The dressing room is very small. There’s four chairs, some tables, and mirrors propped up against the wall. Lighting for the mirrors hasn’t been installed yet. It’s also behind the kitchen, and until the other route is cleared of its construction debris, dancers actually walk through the kitchen to get to the dressing room. There isn’t a separate dancer bathroom so we have to use the main one in the club.

Overall the operation of the club is very much improvised. There frequently aren’t enough dancers on shift, and a permanent DJ hasn’t been hired yet, so when no DJ is there the dancers cue up songs on an iPod. No formal rules have been issued concerning stage sets, shift times, contact, etc. I wasn’t asked for my ID immediately.
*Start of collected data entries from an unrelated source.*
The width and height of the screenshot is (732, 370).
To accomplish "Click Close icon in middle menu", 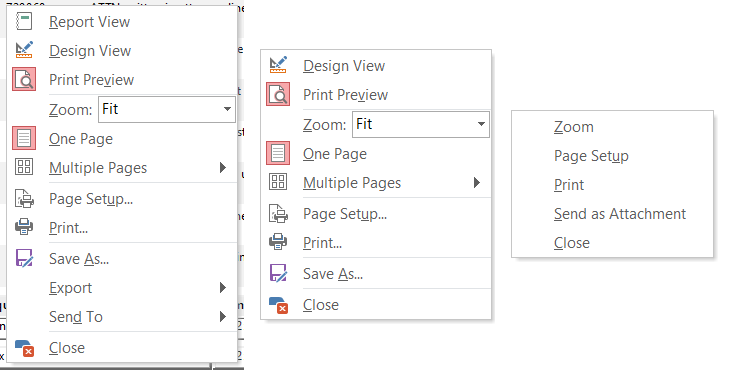I will click(278, 305).
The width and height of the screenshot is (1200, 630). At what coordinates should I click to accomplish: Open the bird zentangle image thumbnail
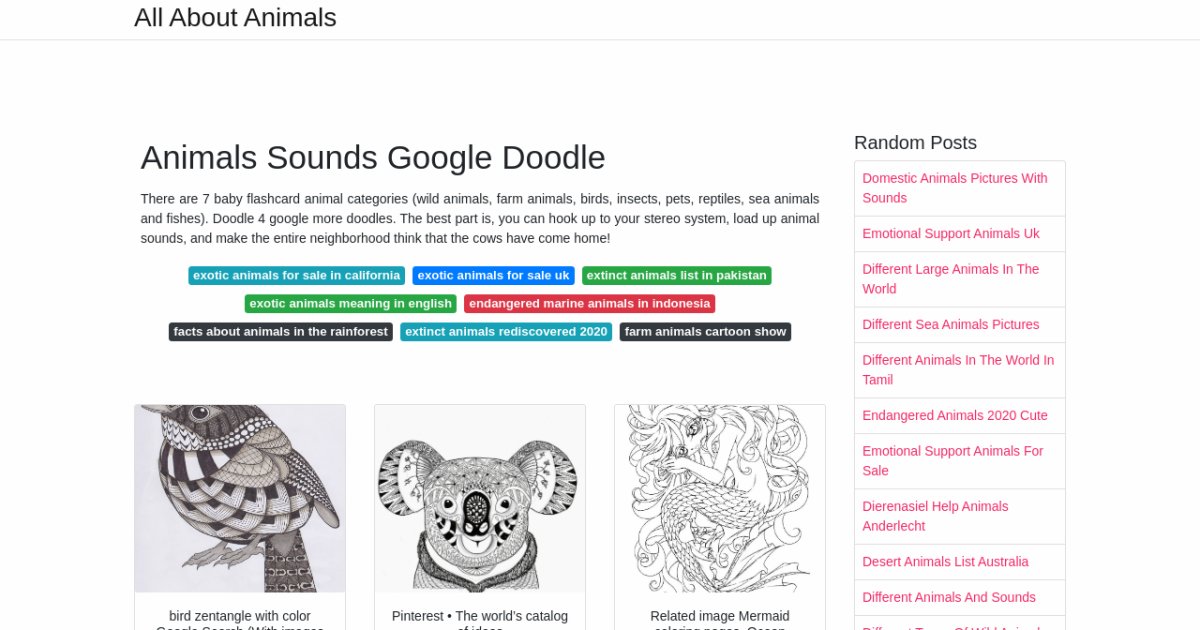click(x=240, y=498)
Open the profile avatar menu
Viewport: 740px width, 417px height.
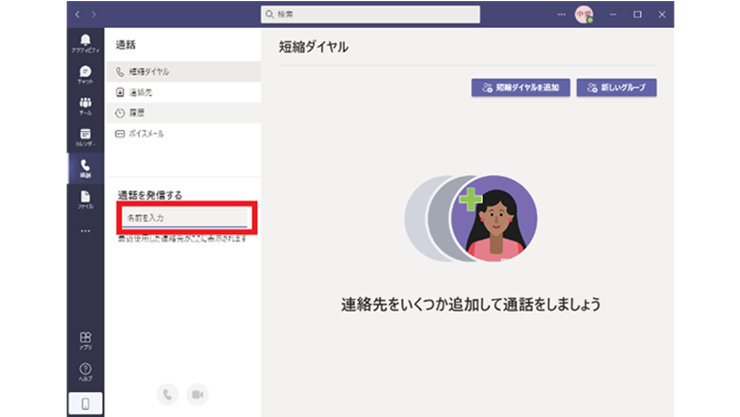[583, 15]
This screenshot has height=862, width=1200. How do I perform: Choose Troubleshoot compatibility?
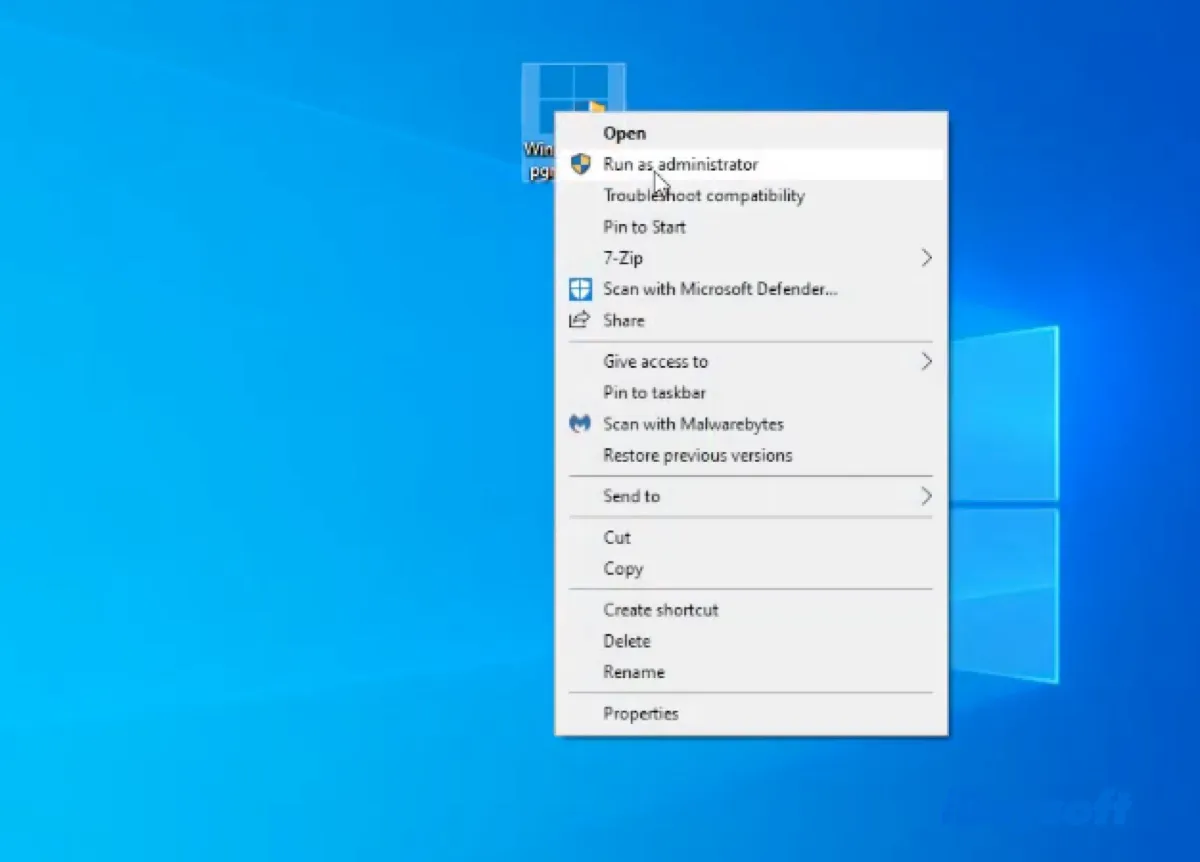tap(704, 195)
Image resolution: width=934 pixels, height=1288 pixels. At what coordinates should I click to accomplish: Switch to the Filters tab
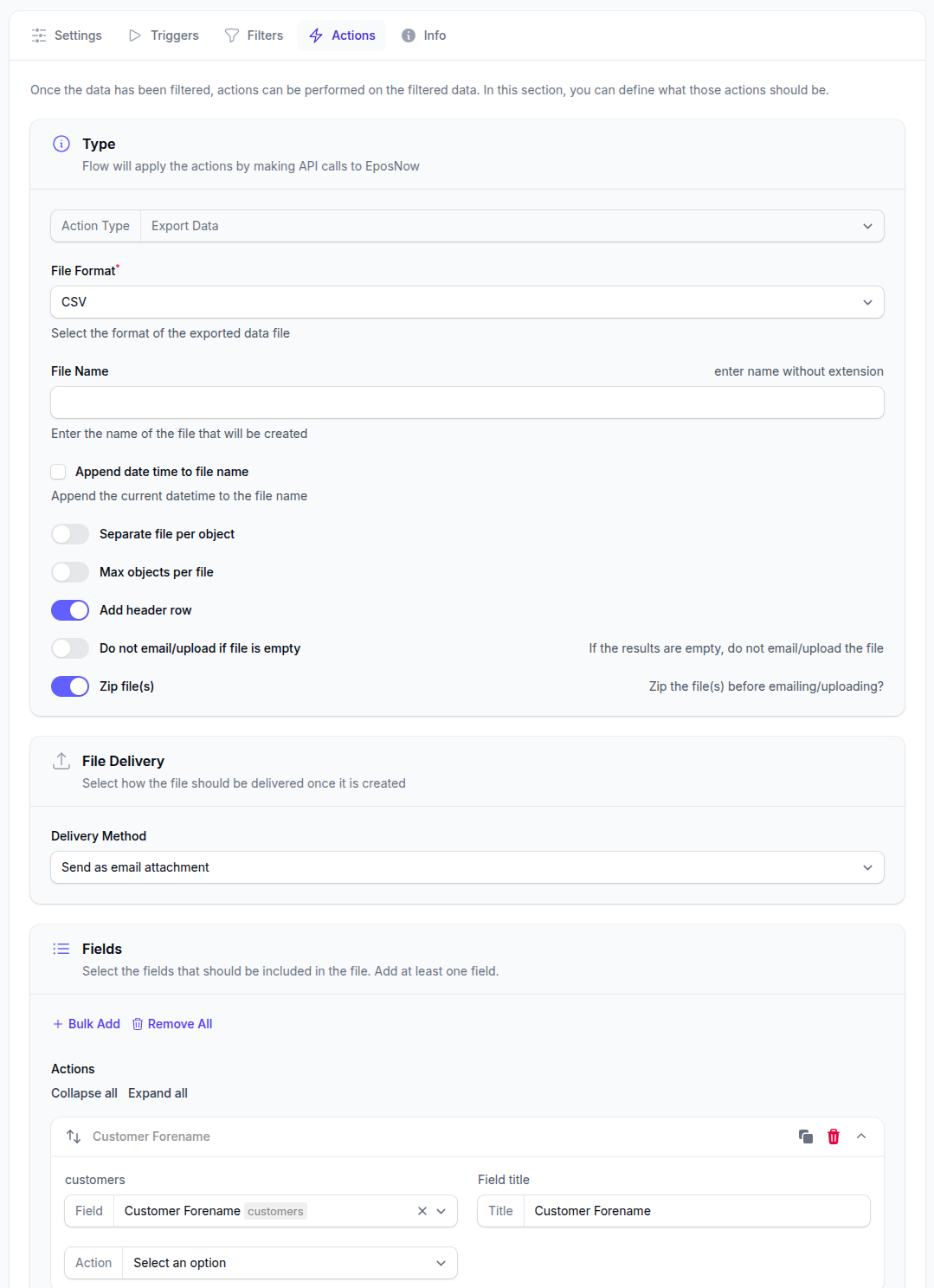[x=254, y=35]
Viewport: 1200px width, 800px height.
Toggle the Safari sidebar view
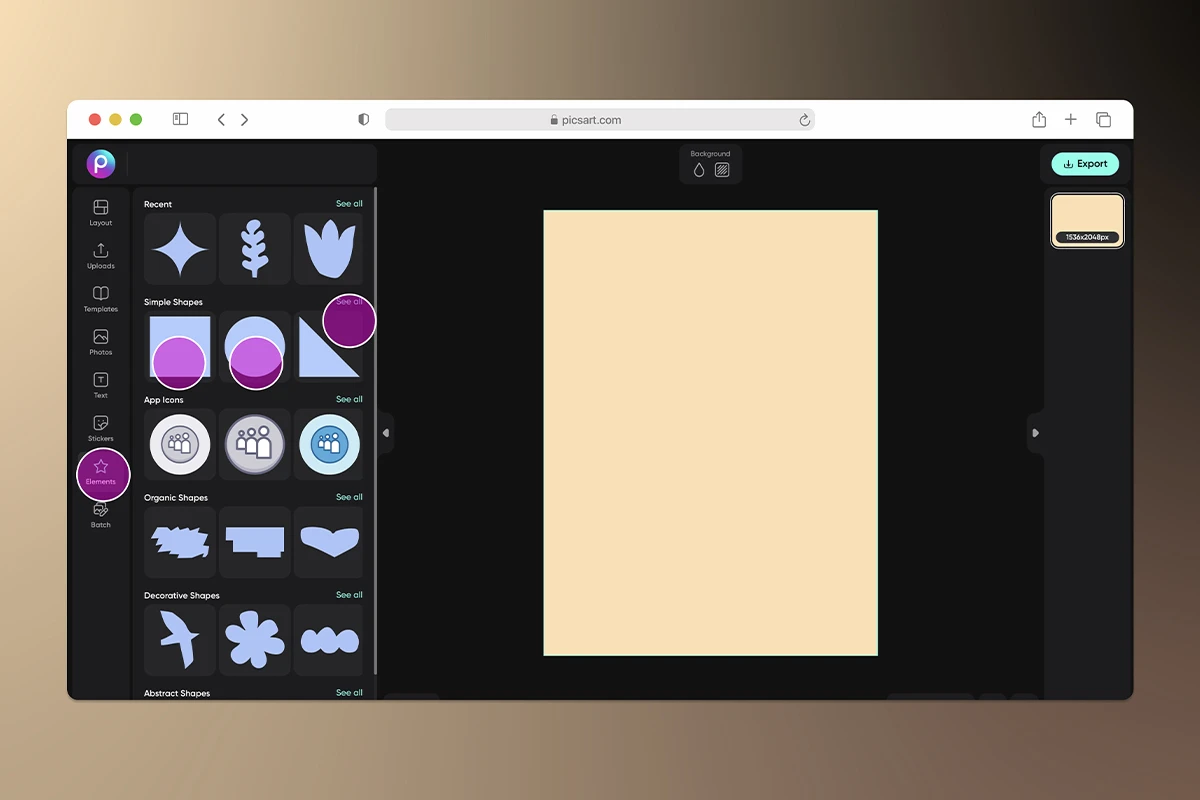click(180, 119)
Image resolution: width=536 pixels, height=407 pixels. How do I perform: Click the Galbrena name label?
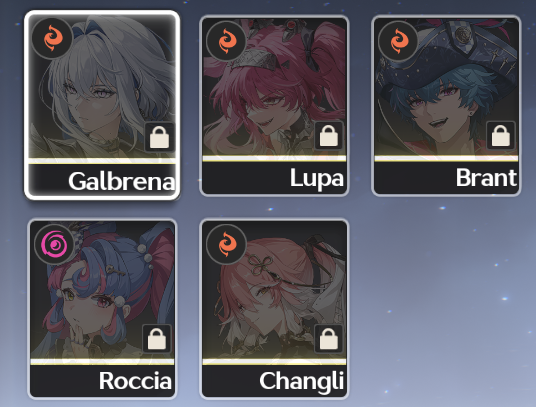tap(121, 181)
It’s like the policies are following the practice, not the other way around, where I am of the opinion that this is a good way to let the dancers run your club. That can turn out well if you’ve got smart strippers, or it can turn out terribly if you’ve got crazy ones. There are, of course, some of both here.

And what about the politics? Well, the food is, in fact, vegan, but it’s served on disposable paper plates, which I find to be an interesting philosphical contrast. Other than the food, and a sign in the dressing room requesting that dancers refrain from wearing fur, silk, wool or feathers on stage, there isn’t a militant vegan vibe to the place. Some customers have trickled in thanks to local print and television publicity, but most are just guys in the neigborhood who noticed that the sign out front suddenly read “NUDE DANCERS” a few weeks ago. They aren’t vegetarians but they aren’t put off by someone who is. I mean, they’re ironworkers, but we’re all in Portland here, with its all-encompassing live and let live attitude.

The food itself is vegan Mexican food; enchiladas made with wheat gluten, fake steak and chicken fajitas, pretty good corn chips and beans, and of course a Boca Burger. It's all right. Not gourmet vegan like Nutshell, by a long shot, but when compared to bar food in general it's passable. But you wouldn't want to review this place on it culinary merits alone.

It's also, until January 2009 at least, the only nonsmoking strip club in Portland, which is a unique perk and probably a bigger selling point to the customers than anything else. As long as the dancers aren't doused in Cotton Candy body spray, they have a prayer of not smelling like a bar when they get home.

I’m not a vegan or a vegetarian. That wasn’t a prerequisite for working at the club, and snarky Portland Mercury comments aside, none of the dancers are unshaven.

Over the next couple of months I’ll have a few night-in-the-life-of-the-vegan-strip-club reports. I’d like to say more, but it will keep.